The Cook by Harry Kressing
Kressing’s 50-year-old novel is getting a republishing, much to the glory of its cult of fans. Like Robert W. Chambers King in Yellow, it’s one of those influential favorites that horror fans point to as necessity. And, like The Lottery or The Haunting of Hill House, it’s readily apparent why this is a classic.
Set almost out of time or place — could be medieval, could be modern but archaic — the novel slowly unfolds like a Hammer film. Conrad arrives to Cobb, a mysterious town with strange geography. The Prominence, a massive castle, overlooks Cobb. The castle was built by A. Cobb, the founder of the city, and has been left abandoned since his family started feuding. One daughter was given the Hill territory, and one was given the Vale territory. And until the Hills and Vales intermarry, the Prominence will remain unoccupied, and if they all die out before this happens, the land goes to a trust. After generations of this infighting, there remain two families: The Hills, who have twins, Ester and Howard, and the Vales, who have one daughter, Daphne. They’ve finally patched their differences, and it seems like Howard and Daphne would finally marry. Then Daphne got really fat and depressed. And now Howard doesn’t want her.
Enter Conrad, a master chef. Upon his arrival, he immediately browbeats the townfolk on the quality of their food and goods. Then he goes to the Hill home, seeking out position as their chef. And he begins creating sumptuous meals. Eventually, everyone around him begins to change as Conrad implements his influence on them.
It’s such a tight and strong narrative, it feels like a fairy tale or short story beefed up to novel length. It’s a simple and relatively familiar story, but again, that’s only because its influence has been strong on so much future horror. It definitely belongs in the same breath as Shirley Jackson and Richard Matheson.
The only strange element comes from the plot device that characters become useless when they are fat.
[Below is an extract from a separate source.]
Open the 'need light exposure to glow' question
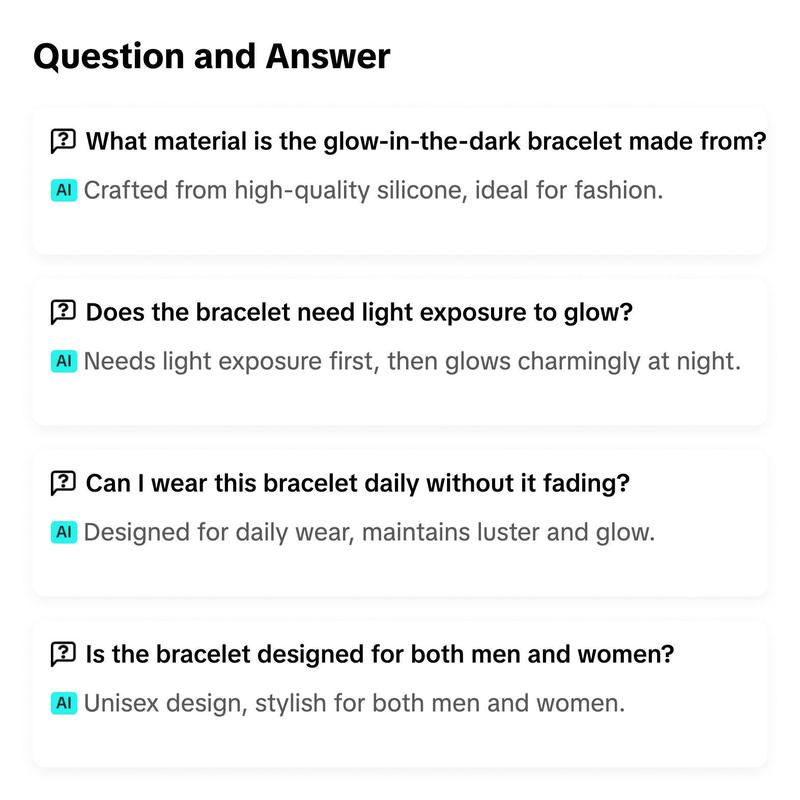Image resolution: width=800 pixels, height=800 pixels. 359,312
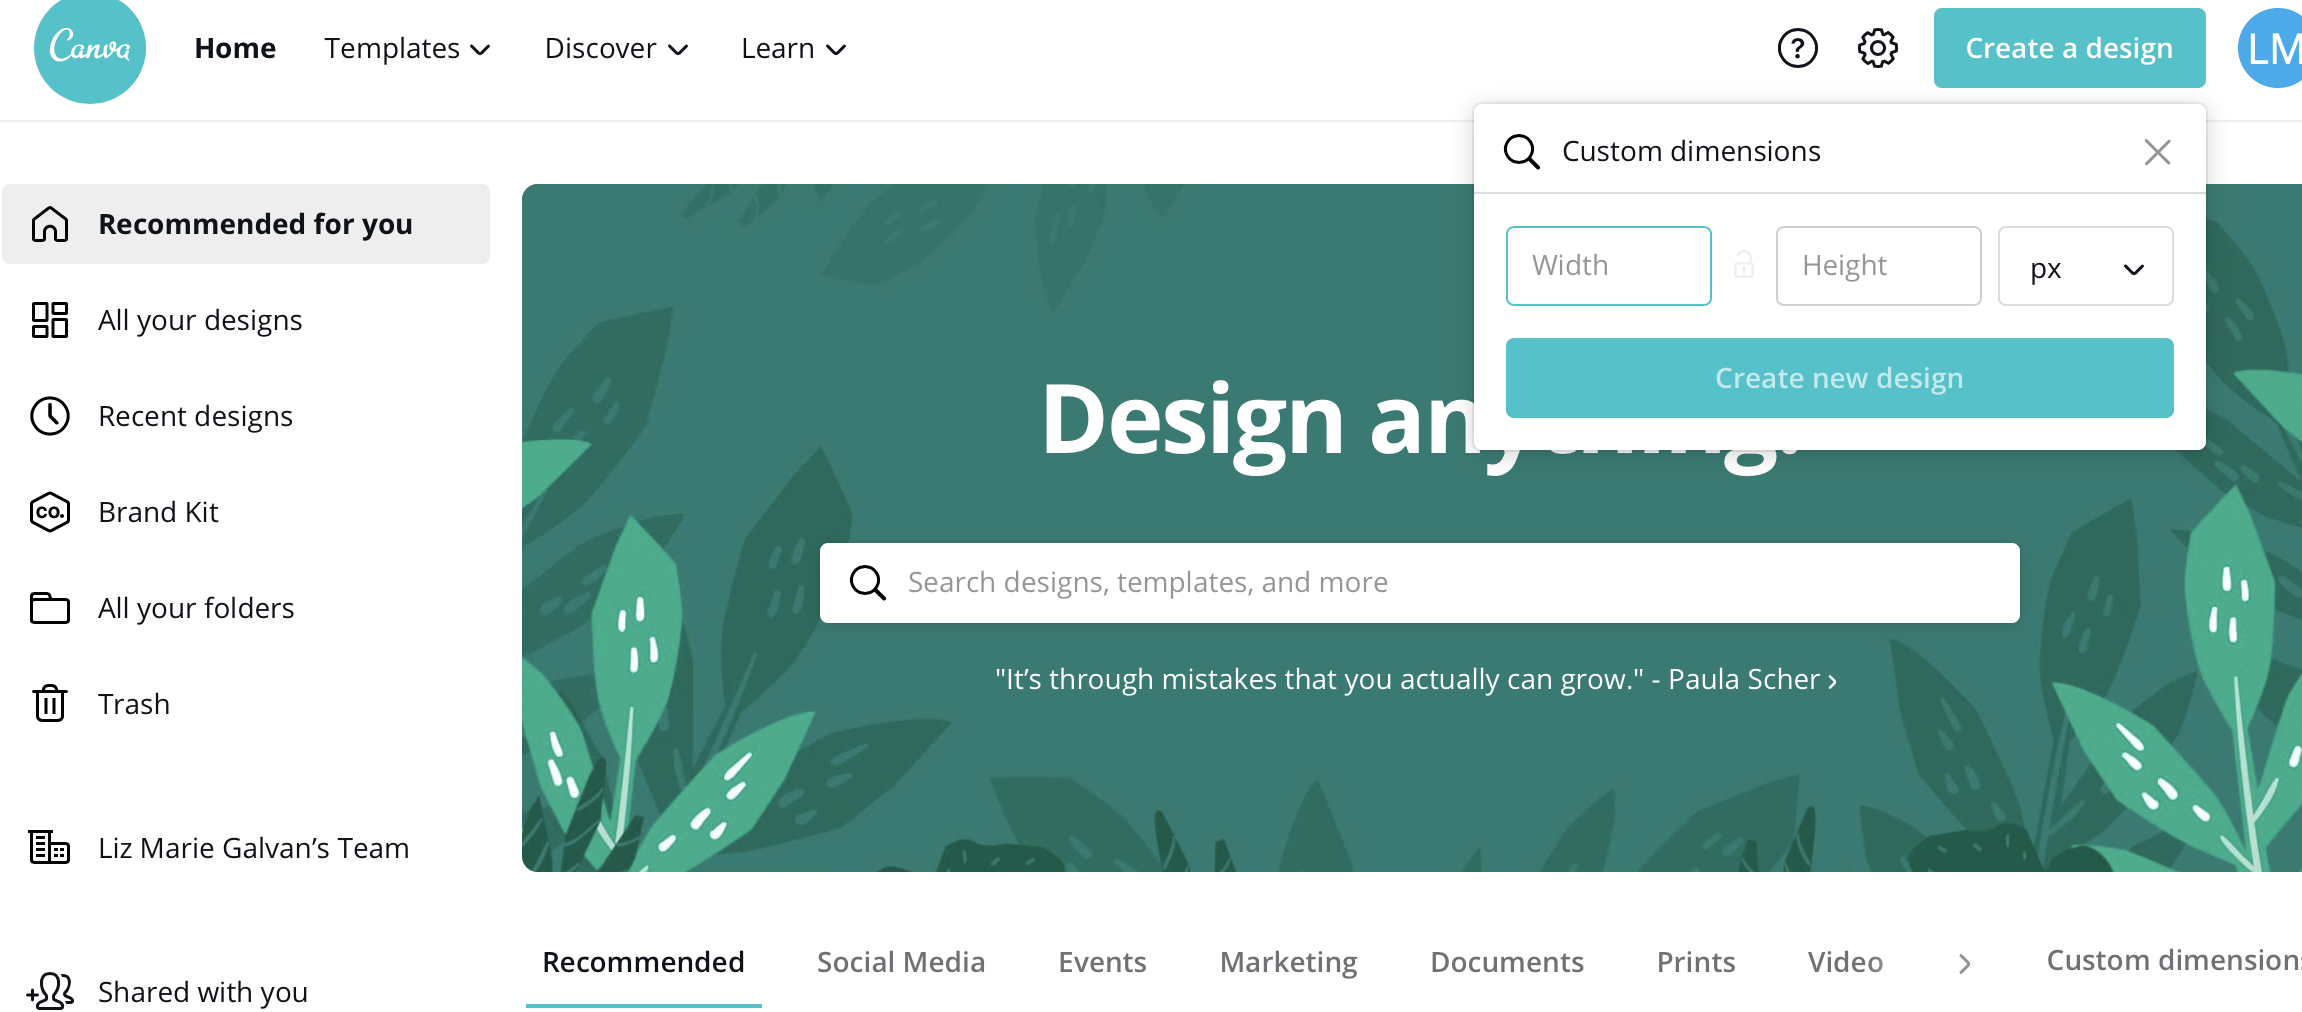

Howard could easily have entered into a loveless marriage with Daphne no matter what weight she was. Eventually, Ester, the sister, also becomes fat. And that makes her unworthy as a mate several times. It’s really, really uncomfortably odd. In the scope of the story, because it feels like its an old fable, it works, but it shouldn’t.
Still, if you’re a horror fan, look this up. It’s a very fast read and a very excellently crafted tale.